Fundepúblico inició una investigación a raíz de la grave crisis del sector energético en 1992, que ocasionó la suspensión de un 40% del suministro eléctrico. Para enfrentar la crisis, el gobierno del momento estableció un plan de emergencia. Éste contemplaba la contratación de unos generadores temporales móviles montados sobre barcazas que jamás generaron un solo kilovatio. Fundepúblico encontró que la empresa contratada no tenía experiencia alguna en el tema, ni solvencia financiera. También verificó que el gobierno había anticipado un pago por US$9 millones de dólares y que el monto de la comisión de los agentes colombianos por la intermediación había sido del 20% del contrato.

Fundepúblico entregó la investigación a la fiscalía y le solicitó que la reconociera como parte civil en ejercicio de la acción popular en representación de los usuarios perjudicados por la crisis del sector eléctrico. La fiscalía, en la primera y segunda instancia, sostuvo que las acciones populares no estaban reglamentadas en materia penal.

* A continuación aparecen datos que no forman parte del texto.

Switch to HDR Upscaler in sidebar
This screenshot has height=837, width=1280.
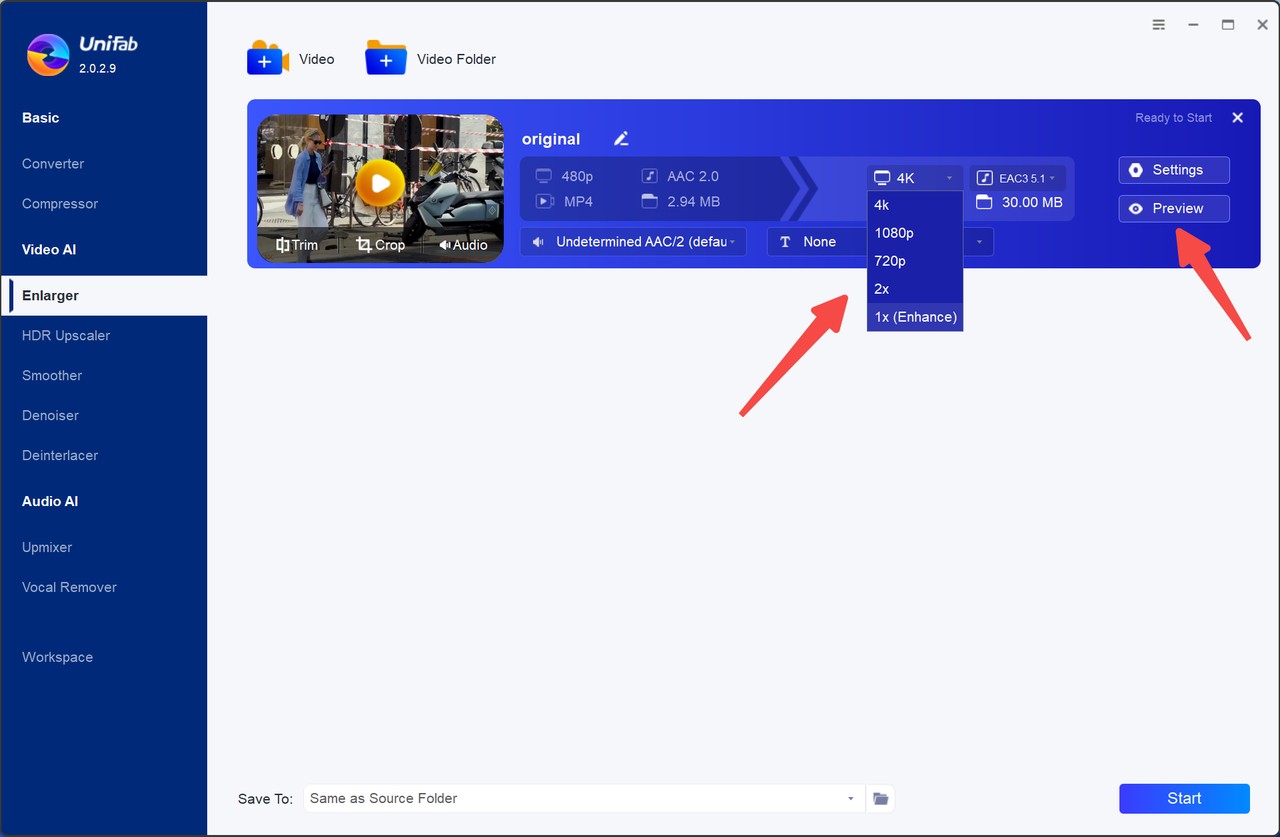(66, 336)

La Fundación interpuso, entonces, acción de tutela contra las decisiones de las fiscalías por considerar que se le estaba negando el derecho fundamental de acceso a la justicia.

La Corte Constitucional aclaró la vigencia de las acciones de grupo y la posibilidad de ejercerlas en los procesos penales en representación de las víctimas afectadas por delitos. Esta jurisprudencia abrió para el ciudadano, para las organizaciones no gubernamentales y, específicamente para Fundepúblico, la posibilidad de intervenir en procesos penales originados en delitos que afectan los derechos colectivos.